§ What you should do: Copy every line of the records below word for word, leaving out the pictures.

§ Word and element location records:
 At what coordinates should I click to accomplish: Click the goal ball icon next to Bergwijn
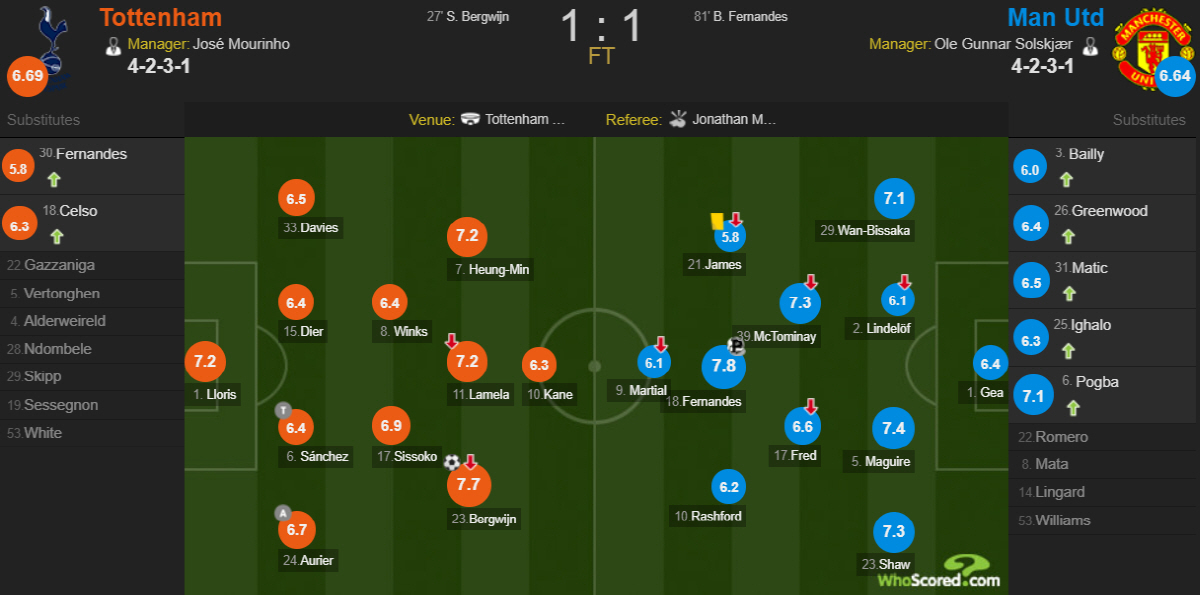pos(452,462)
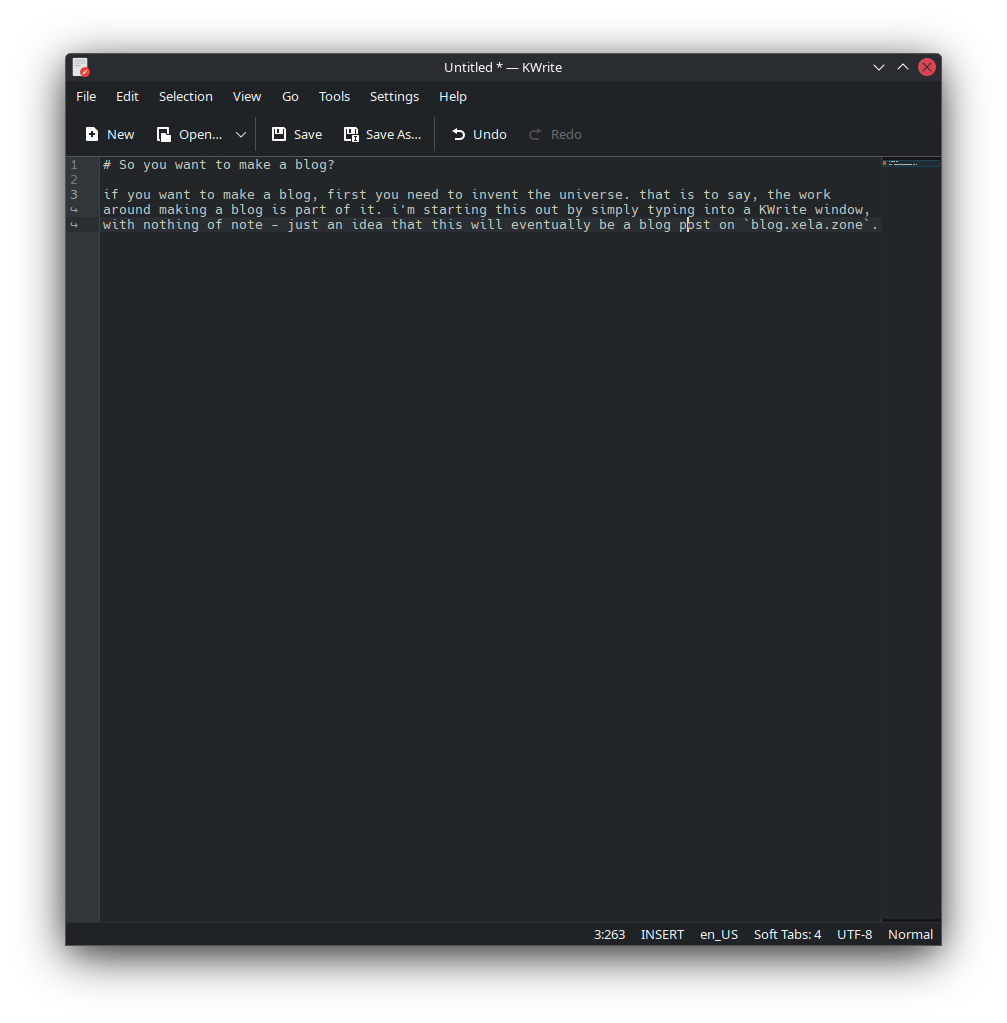The image size is (1007, 1023).
Task: Save the document via the Save icon
Action: [x=296, y=134]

§ The result:
 At what coordinates should I click to accomplish: Click the goal ball icon next to Bergwijn
pos(452,462)
The image size is (1007, 1023).
Task: Save the document via the Save icon
Action: [x=296, y=134]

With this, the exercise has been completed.